The trend away from publishing editorial cartoons accelerated when cartoonists started becoming the targets of deadly threats—notably in the Danish cartoon controversy of 2005 over drawings of the prophet Muhammad and, most horrifically, in the fatal attack on the offices of Charlie Hebdo in 2015. Those events also narrowed and sharpened the debate over editorial cartooning into an up-or-down referendum on free speech, with some taking an absolute position that cartoonists have a duty to say what must be said, whatever the consequences.
I see the issue in a more nuanced way. As I wrote in 2015, while I defend wholeheartedly the right of cartoonists to freely choose what they draw, I feel that we have a responsibility to exercise caution, particularly if our work could potentially cause harm to others. While we must be forceful, inflammatory images or words are not always the answer. And of course no cartoons, no matter how offensive to some, merit violent retribution.
In this confusing and condemning age, can editorial cartooning be saved? Yes—but it will take effort, will, and reflection on all sides.
Readers need to let publications know that they want editorial cartoons to remain an integral part of the conversation.
Publishers need to recognize the importance of editorial cartoons by hiring editors who embrace that view.
Editors need to seek out cartoons that reflect the diversity of the community their publications serve and be more open to new forms of graphic storytelling.
Cartoonists need to understand that their creativity is not simply a megaphone for their opinions but also a tool for dialogue, and that sensitivity to others does not constitute a red line in freedom of expression.

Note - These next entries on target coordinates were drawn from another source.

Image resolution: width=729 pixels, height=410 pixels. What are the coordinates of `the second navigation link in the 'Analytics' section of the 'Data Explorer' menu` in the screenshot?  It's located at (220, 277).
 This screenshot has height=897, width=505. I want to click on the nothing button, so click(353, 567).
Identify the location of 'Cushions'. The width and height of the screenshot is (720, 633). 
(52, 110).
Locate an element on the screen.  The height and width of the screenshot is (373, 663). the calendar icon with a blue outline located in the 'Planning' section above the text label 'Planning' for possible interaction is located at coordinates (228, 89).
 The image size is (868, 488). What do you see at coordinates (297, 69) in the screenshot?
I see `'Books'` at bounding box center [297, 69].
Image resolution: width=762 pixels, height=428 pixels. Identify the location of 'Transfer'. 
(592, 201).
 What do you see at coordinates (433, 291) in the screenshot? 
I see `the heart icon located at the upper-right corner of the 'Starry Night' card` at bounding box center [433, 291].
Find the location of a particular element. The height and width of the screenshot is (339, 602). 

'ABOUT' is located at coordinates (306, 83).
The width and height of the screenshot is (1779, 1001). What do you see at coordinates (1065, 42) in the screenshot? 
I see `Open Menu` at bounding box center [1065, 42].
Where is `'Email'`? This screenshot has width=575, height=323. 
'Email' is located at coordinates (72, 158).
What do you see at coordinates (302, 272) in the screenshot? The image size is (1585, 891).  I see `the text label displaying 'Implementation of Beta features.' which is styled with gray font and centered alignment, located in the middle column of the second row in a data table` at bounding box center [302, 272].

The ability to laugh at ourselves and at the absurdity of modern life is good for democracy. Cartoons enrich our lives with humor, connection, and insight. Cartooning needs to be preserved because we need it.
Liza Donnelly is a cartoonist and writer for The New Yorker and a board member of Cartooning for Peace and the American Association of Editorial Cartoonists.
I learned to read, standing between my father’s arms, as he leaned his palms on the dining room table, and every morning we read together every one of the Washington Post’s five (5!) pages of comic strips. Equally important, he taught me about intellectual courage — how Herblock and Walt Kelly were the bravest people in the country, as they took on Joe McCarthy with pointedly accurate ridicule before anyone else dared.
Political cartoons have always been - must always be - transgressive, and transgressive speech is simply no longer welcome in the big national media that now pay cartoonists' bills. And no one really wants to look at non-transgressive political cartoons.
You mentioned Bill Mauldin. I think he is now one of those personalities who, seventy-five years later, is sort of famous for being famous, and we have all seen one or two of his cartoons. But to get your hands on his book Up Front, which was published during the war, is to demonstrate the power of truly transgressive cartooning. At a time when all published speech was officially regulated and self-regulated to follow a we're-all-in-this-together line, Up Front (text and cartoons) took a fearless position alongside the fighting dogface against, not so much the Germans and Japanese, as the incompetent, uncaring officers who led them and an often foolish, ignorant and complacent population on the Home Front (after all, the Willie and Joe cartoons were produced for Stars and Stripes, so the original audience was meant to be the dogfaces themselves). That small book is a national treasure, as was Mauldin himself.